To diagnose further, we plot the sample ACF of the residuals. The only ``statistically significant’’ correlation is at lag 22, and this correlation has a value of only −0.17, a very small correlation. Furthermore, we can’t think of any reasonable interpretation for dependence at lag 22. Finally, we should not be surprised that one autocorrelation out of the 36 displayed is statistically significant. This could easily happen by chance alone. Except for marginal significance at lag 22, the model seems to have captured the essence of the dependence in the series. The Ljing-Box test for the residuals confirms that the residuals are uncorrelated.

Code
acf(as.vector(window(rstandard(m1.co2),start=c(1995,2))),
lag.max=36, main = 'Sample ACF of Residuals',
xaxp=c(0,36,18))

Code
Box.test(window(rstandard(m1.co2),start=c(1995,2)),lag=24,type='Ljung-Box')

    Box-Ljung test

data:  window(rstandard(m1.co2), start = c(1995, 2))
X-squared = 25.587, df = 24, p-value = 0.3745

The histogram, the QQ-plot and the Shapiro-Wilk test for normality of the residuals show that the residuals are nornally distributed.

Code
hist(window(rstandard(m1.co2),start=c(1995,2)),
xlab='Standardized Residuals', main = 'Histogram of Residuals')

Code
qqnorm(window(rstandard(m1.co2),start=c(1995,2)), main = 'QQ-Plot of Residuals')
qqline(window(rstandard(m1.co2),start=c(1995,2)))

Code
shapiro.test(window(rstandard(m1.co2),start=c(1995,2)))

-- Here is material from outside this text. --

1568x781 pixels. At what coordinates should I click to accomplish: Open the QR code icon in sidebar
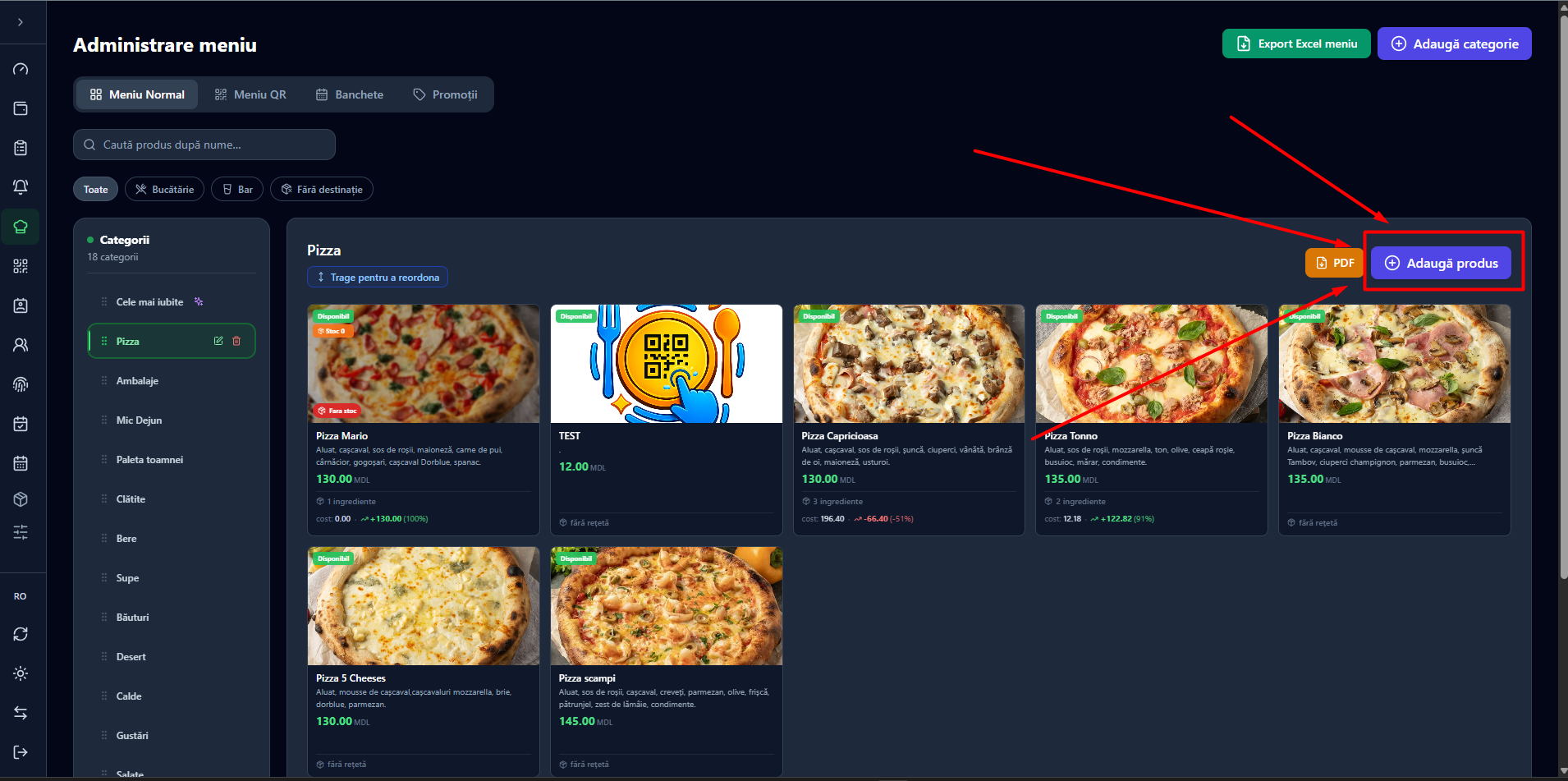pyautogui.click(x=21, y=266)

    Shapiro-Wilk normality test

data:  window(rstandard(m1.co2), start = c(1995, 2))
W = 0.98205, p-value = 0.1134

As one additional check, we overfit the model with ARIMA\((0,1,2)\times(0,1,1)_{12}\).

Code
m2.co2 <- arima(co2,order=c(0,1,2),seasonal=list(order=c(0,1,1),
period=12))
m2.co2

Call:
arima(x = co2, order = c(0, 1, 2), seasonal = list(order = c(0, 1, 1), period = 12))

Coefficients:
          ma1      ma2     sma1
      -0.5714  -0.0165  -0.8274
s.e.   0.0897   0.0948   0.1224

sigma^2 estimated as 0.5427:  log likelihood = -139.52,  aic = 285.05

The AIC increased and the new estimated term \(\theta_2\) is not significant, while the other estimated terms have not changed much.

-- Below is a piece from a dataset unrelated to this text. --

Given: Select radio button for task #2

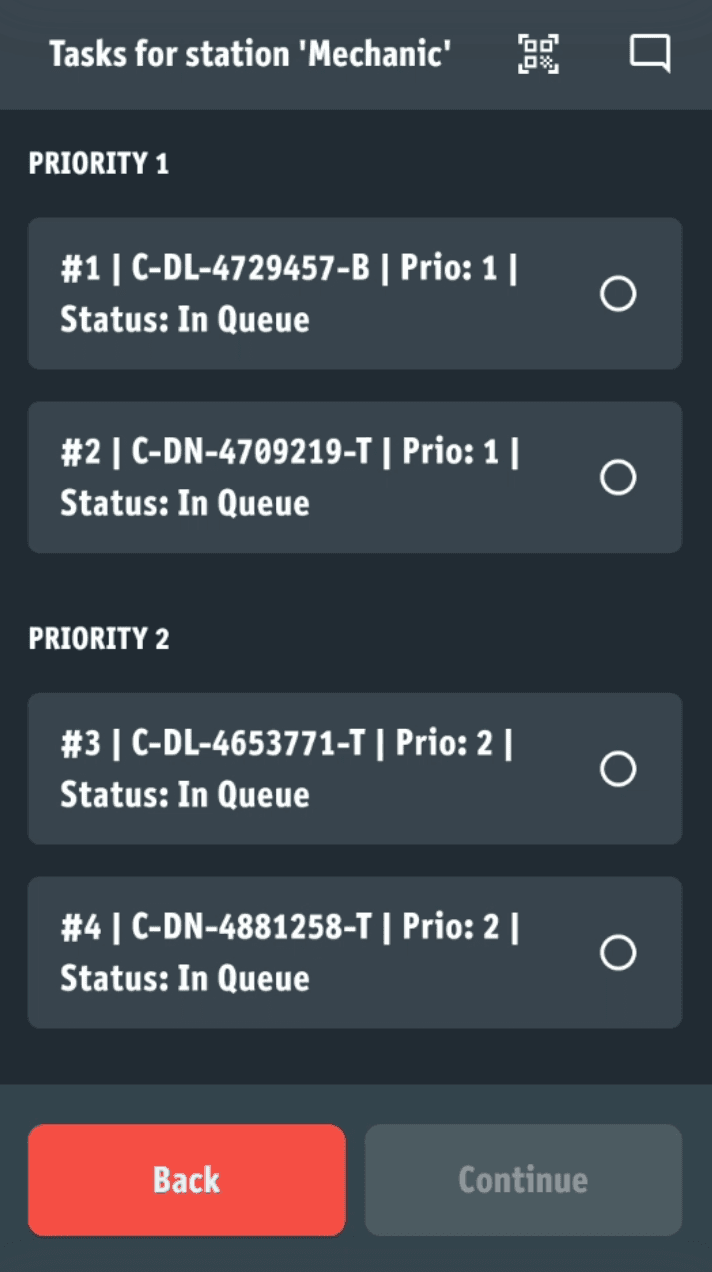Looking at the screenshot, I should click(618, 478).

The ARIMA\((0,1,1)\times(0,1,1)_{12}\) model was popularized in the first edition of the seminal book of Box and Jenkins (1976) when it was found to characterize the logarithms of a monthly airline passenger time series. This model has come to be known as the airline model.

1.3 Forecasting

The first plot shows the forecasts and 95% forecast limits for a lead time of two years for the ARIMA\((0,1,1)\times (0,1,1)_{12}\) model that we fit. The last two years of observed data are also shown. The forecasts mimic the stochastic periodicity in the data quite well, and the forecast limits give a good feeling for the precision.

The second plot displays the last year of observed data and forecasts out four years. At this lead time, it is easy to see that the forecast limits are getting wider, as there is more uncertainty in the forecasts.

Code
plot(m1.co2,n1=c(2003,1),n.ahead=24,
    xlab='Year',type='o',ylab='CO2 Levels', 
    main = 'Forecasts from the ARIMA(0,1,1)×(0,1,1)12 Model, Lead Time=2 Years')

Code
plot(m1.co2,n1=c(2004,1),n.ahead=48,
    xlab='Year',type='b', ylab='CO2 Levels', 
    main = 'Forecasts from the ARIMA(0,1,1)×(0,1,1)12 Model, Lead Time=4 Years')

1.4 Summary

Multiplicative seasonal ARIMA models provide an efficient way to model time series whose seasonal tendencies are not as regular as we would have with a deterministic seasonal trend model which we covered earlier. Fortunately, these models are simply special ARIMA models so that no new theory is needed to investigate their properties. We illustrated the special nature of these models with a thorough modeling of an actual time series of CO2 data.